> [TEXT BLOCK]:
════════

This ChannelNewsAsia report caught my eye this morning – “Easier entry for green energy suppliers”.
Unfortunately, reality is not as rosy as the headline.
The electricity market in Singapore is tightly controlled, and previously monopolised by Singapore Power – a corporatised body spun off from a government statutory board.
Liberalisation first started in January 2003, and it has been a slow process. The industry regulator Energy Market Authority (EMA) is doing it in slow, painful phases, beginning with the commercial sector.
The “easier entry” above simply refers to the scrapping of a relatively paltry $5,000 joining fee to join the energy market as an energy provider.
More than 4 years later, the entire domestic market of 1.2 million households in Singapore remain tightly bound to one company – SP Services (which happens to be a subsidiary company of Singapore Power).
It’ll be 2009 before a pilot trial to let the average consumer buy from other electricity providers even begins. Give or take another 2 years for the trial to be completed and analysed, it will easily be 2011 before we begin to see real alternative choices in the electricity market.
Even more astonishingly, the same CNA report above says that Singapore is planning to test by 2009 if renewable energies e.g. solar and wind power, can be fed into our national power grid.
I’m no energy expert, but it sounds like a relatively straightforward task. The Chief Executive of the wholesale market operator, Energy Market Company (EMC), Mr Dave Darlson himself admitted “there are no technical constraints to prevent renewable energy generators from joining the market“.
All these delays are highly unfortunate. The reason is simple – solar power.
Singapore lies in close proximity to the Equator (83 miles north of it), and so enjoys ample sunshine. Every day of the day, we get around 10-12 hours of daylight.
It is the perfect energy source – clean and abundant. Perfect for Singapore.
Let’s do some quick sums:
- National average monthly electricity consumption of a landed property in Singapore = 739kWh
- Latest tariff rates by SP Services = 18.88c/kWh
- Average monthly electricity bill of a landed property = S$139.52
Assuming a conservative figure of 8 hours of daily sunshine, a 3kW solar panel system will generate around 626kWh of electricity per month (with a 15% efficiency loss factored in).

════════

Collected data

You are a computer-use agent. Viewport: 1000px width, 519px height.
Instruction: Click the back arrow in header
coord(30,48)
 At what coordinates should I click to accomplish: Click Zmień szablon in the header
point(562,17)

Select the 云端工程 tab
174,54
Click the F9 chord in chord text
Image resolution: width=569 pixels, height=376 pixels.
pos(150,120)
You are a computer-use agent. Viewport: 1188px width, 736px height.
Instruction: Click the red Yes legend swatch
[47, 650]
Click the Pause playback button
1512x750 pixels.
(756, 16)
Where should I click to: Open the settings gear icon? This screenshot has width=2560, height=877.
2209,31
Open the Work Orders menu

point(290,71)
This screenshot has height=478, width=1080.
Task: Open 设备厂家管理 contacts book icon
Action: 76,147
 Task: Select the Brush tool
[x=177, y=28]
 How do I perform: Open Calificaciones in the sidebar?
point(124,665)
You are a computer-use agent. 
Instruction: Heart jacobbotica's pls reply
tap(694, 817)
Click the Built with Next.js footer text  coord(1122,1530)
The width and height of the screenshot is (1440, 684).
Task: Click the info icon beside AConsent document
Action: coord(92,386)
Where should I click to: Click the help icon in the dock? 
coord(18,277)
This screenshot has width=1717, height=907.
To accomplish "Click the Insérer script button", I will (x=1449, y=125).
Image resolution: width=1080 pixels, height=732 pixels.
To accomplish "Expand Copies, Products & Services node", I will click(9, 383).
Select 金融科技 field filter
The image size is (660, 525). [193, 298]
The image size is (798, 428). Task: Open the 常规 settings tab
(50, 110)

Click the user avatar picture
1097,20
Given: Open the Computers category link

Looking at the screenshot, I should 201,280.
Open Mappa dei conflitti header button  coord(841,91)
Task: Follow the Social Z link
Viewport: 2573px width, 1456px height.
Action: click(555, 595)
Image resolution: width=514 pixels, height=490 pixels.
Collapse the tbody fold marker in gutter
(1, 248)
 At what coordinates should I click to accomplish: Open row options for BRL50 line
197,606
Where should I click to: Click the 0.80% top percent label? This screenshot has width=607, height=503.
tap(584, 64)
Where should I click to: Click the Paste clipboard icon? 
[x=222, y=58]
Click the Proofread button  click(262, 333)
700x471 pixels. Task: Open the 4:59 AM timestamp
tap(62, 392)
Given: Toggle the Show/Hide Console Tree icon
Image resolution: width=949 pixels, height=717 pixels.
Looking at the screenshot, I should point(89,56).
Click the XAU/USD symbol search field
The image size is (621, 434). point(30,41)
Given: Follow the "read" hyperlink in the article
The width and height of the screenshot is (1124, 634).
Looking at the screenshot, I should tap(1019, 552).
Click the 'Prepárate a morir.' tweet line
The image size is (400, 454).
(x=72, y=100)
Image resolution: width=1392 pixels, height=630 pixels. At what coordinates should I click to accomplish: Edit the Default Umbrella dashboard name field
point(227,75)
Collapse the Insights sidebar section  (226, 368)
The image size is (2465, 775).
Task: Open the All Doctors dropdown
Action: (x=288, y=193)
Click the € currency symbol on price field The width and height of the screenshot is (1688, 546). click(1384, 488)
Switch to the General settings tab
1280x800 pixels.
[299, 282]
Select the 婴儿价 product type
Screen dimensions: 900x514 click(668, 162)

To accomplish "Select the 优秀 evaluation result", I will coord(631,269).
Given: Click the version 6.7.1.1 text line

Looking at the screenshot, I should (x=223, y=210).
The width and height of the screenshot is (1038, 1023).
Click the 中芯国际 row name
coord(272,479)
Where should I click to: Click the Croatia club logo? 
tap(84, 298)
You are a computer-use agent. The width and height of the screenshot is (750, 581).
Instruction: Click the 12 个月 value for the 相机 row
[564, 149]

════════

> [WHAT TO WORK ON]:
(a) According to the commentary on Singapore's electricity market, when did liberalisation of the market first start?
(b) Rewrite the part of the commentary on Singapore's electricity market starting at "Singapore lies in" and ending at "Perfect for Singapore.", switching "clean and abundant" to "clean and plentiful".
(c) Continue the commentary on Singapore's electricity market from its last sentence.
The rows are not needed for any of this work.

> [RESPONSES IN ORDER]:
(a) January 2003.

(b)
Singapore lies in close proximity to the Equator (83 miles north of it), and so enjoys ample sunshine. Every day of the day, we get around 10-12 hours of daylight.
It is the perfect energy source – clean and plentiful. Perfect for Singapore.

(c)
Don’t worry about the calculation, just look at the conclusion:
- The solar panel system can provide 80% of the electricity needs, and
- save the household more than S$118 every month (or S$1,416 every year).
Why then we are not allowed to install solar panels to generate electricity for our own homes?
In many places including USA, UK and Germany, it is possible to install a “grid-connected solar panel system” in your house. The system is plugged into the local electricity grid, allowing excess electricity generated to sold back to the electricity company for a profit. A UK journalist even reported a 4.1% return on investment (ROI) based on his personal experience.
Imagine operating your laptops and air-cons for free. And earning extra money to boot.
However, a report by Singapore’s National Climate Change Committee (NCCC) says:
However, for the generation of electricity, the capital costs of photo-voltaic (PV) cells have not reached a level that justifies its wider adoption.
I’ve no idea how much a solar panel system would cost in Singapore, simply because they are not available here. Overseas, a 3kWh system in the example above would cost tens of thousands of dollars.
It usually takes at least 15-20 years to recoup the cost. Let the individual decide whether it’s worth the high upfront cost.
But it’s not just about dollars and cents. Encouraging solar power would reduce our use of oil and gas, and their adverse impact on the environment.
Singapore is already lagging behind many countries in clean energy technologies. Speeding up liberalisation can only benefit us, and our environment.